* [Task statement] Arrange the material from the line with "Task: Expand the Gizmos dropdown" to the line with "will click(x=518, y=77)." as a two-column CSV with the headers request and answer, one row per request. Wrap each field in quotation marks and replace any line breaks inside a field with spaces.

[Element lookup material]
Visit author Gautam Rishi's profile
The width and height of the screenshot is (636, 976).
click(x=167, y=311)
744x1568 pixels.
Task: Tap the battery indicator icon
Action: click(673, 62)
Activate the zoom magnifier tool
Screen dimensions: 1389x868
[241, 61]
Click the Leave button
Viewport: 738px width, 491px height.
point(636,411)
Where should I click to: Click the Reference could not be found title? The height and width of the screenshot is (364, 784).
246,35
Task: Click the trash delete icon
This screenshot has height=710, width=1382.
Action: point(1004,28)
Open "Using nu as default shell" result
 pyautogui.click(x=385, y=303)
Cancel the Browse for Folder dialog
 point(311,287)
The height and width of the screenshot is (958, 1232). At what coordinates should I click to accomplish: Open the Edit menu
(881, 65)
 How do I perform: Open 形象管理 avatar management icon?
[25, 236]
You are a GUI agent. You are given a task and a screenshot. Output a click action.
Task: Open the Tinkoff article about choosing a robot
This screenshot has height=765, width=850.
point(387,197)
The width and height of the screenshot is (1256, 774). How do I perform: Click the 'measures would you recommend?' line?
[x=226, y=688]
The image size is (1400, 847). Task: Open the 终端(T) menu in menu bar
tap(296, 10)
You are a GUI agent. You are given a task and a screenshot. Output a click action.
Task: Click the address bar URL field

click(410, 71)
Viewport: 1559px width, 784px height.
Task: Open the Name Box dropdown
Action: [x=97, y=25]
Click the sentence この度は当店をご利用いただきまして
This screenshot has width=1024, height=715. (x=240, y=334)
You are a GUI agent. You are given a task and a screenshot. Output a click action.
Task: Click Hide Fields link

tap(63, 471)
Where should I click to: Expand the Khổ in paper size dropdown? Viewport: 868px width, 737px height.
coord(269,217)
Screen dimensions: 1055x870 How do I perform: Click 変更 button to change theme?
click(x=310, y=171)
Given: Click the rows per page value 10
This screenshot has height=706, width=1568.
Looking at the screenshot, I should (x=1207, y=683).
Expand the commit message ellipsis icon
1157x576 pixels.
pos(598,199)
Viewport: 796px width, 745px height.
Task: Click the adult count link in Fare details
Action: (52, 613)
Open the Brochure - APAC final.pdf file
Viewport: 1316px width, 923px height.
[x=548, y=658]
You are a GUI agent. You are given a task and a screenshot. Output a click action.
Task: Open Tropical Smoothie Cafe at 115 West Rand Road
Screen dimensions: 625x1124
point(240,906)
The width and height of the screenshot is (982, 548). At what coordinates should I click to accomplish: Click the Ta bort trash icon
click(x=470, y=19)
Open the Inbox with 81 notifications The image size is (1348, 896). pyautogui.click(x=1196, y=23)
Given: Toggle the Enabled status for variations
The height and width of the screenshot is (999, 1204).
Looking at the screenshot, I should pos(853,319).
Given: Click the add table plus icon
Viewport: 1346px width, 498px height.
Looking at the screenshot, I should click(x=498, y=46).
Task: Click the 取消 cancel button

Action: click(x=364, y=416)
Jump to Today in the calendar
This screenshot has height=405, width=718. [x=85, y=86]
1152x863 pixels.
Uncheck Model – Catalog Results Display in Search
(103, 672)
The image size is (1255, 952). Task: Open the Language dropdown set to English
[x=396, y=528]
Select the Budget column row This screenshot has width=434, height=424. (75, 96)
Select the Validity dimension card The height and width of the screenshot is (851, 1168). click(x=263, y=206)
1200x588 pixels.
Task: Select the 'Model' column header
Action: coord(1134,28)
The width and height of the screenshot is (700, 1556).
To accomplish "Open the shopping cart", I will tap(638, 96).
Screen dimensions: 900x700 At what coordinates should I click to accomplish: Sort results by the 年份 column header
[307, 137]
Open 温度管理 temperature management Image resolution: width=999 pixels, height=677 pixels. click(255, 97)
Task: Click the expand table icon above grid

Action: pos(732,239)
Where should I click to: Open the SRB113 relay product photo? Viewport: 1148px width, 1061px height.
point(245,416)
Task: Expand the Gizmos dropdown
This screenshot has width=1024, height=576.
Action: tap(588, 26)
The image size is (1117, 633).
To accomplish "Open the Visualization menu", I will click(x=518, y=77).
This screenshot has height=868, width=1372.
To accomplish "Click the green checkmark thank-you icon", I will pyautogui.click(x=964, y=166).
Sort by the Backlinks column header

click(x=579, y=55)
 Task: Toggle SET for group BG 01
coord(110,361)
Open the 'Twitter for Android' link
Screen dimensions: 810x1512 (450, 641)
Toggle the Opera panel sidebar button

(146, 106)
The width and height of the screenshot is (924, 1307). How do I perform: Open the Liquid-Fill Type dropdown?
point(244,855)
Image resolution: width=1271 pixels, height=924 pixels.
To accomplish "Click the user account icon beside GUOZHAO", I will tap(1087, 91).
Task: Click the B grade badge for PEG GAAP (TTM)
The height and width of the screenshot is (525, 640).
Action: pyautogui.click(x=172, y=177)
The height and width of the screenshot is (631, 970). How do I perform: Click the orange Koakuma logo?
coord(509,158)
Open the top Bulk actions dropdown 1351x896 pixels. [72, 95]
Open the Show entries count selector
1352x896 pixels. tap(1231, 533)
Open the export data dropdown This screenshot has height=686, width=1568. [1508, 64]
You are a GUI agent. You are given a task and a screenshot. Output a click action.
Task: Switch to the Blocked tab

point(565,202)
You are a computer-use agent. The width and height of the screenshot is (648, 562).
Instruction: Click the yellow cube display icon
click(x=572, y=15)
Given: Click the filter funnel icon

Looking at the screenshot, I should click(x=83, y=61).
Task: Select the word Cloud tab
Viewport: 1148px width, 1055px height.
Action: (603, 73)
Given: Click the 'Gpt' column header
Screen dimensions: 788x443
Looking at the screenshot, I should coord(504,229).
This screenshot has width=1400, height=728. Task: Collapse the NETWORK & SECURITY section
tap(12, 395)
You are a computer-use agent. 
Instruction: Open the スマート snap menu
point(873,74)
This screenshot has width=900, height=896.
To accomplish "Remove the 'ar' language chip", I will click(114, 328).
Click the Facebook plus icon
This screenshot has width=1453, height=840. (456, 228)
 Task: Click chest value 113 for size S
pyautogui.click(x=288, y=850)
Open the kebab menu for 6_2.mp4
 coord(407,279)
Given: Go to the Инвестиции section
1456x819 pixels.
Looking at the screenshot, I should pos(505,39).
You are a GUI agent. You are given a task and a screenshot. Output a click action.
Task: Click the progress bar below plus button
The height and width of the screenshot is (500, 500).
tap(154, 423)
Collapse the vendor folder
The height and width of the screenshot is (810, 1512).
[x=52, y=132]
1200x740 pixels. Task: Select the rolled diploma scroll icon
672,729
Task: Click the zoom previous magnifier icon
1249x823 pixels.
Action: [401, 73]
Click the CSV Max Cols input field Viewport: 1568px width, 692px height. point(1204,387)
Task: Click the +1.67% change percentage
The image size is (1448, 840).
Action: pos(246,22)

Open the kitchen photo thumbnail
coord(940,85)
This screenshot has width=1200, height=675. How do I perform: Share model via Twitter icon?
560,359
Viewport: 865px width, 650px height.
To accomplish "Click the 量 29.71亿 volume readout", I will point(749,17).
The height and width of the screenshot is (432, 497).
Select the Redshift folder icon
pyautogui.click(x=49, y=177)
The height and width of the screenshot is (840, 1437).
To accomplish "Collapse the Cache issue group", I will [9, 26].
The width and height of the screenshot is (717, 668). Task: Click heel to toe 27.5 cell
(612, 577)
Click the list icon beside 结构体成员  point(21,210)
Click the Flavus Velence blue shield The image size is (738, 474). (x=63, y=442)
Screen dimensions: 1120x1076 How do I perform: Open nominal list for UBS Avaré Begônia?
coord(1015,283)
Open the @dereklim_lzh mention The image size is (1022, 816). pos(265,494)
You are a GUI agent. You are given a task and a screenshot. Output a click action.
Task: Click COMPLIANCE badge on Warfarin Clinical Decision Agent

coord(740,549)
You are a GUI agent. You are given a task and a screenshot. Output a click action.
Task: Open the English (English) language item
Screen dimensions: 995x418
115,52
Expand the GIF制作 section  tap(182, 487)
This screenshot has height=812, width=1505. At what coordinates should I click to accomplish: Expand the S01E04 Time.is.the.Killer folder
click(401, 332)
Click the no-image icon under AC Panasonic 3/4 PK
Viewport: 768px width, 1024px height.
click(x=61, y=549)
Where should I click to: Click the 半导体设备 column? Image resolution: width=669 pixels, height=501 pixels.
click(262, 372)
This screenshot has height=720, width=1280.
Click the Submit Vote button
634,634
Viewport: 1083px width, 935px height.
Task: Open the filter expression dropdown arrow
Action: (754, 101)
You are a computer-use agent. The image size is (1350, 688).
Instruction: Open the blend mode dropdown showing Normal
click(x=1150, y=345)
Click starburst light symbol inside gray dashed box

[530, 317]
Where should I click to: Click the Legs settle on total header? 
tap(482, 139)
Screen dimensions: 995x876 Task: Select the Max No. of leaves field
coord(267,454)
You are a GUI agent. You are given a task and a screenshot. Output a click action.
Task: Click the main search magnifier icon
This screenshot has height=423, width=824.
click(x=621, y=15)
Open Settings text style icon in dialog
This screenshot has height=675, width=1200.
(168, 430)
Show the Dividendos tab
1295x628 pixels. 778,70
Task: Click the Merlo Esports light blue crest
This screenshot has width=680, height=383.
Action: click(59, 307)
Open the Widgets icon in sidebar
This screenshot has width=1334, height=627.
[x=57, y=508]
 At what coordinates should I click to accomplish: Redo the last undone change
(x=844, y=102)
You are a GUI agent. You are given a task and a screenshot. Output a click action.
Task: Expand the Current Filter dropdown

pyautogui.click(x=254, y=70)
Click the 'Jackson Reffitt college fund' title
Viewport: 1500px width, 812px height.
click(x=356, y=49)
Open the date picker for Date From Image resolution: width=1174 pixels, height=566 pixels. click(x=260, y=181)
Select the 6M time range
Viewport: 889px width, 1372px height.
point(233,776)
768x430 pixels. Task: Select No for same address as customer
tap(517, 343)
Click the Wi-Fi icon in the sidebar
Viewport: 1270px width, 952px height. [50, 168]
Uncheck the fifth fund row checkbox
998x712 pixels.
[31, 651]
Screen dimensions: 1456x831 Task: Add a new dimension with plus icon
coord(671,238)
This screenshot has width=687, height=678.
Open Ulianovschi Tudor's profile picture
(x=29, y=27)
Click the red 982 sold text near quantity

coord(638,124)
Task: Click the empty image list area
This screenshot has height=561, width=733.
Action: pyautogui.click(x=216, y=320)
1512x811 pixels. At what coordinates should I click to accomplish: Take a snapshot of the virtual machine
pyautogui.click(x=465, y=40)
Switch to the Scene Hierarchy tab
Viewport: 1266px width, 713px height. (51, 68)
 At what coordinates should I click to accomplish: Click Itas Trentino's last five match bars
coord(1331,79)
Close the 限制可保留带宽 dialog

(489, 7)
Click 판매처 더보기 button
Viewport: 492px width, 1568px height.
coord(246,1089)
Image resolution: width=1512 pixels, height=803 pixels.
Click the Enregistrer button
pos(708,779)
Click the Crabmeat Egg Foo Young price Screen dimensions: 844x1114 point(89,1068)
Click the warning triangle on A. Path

* [Full response]
request,answer
"Task: Expand the Gizmos dropdown This screenshot has width=1024, height=576.","Action: tap(588, 26)"
"The image size is (1117, 633). To accomplish ""Open the Visualization menu"",","I will click(x=518, y=77)."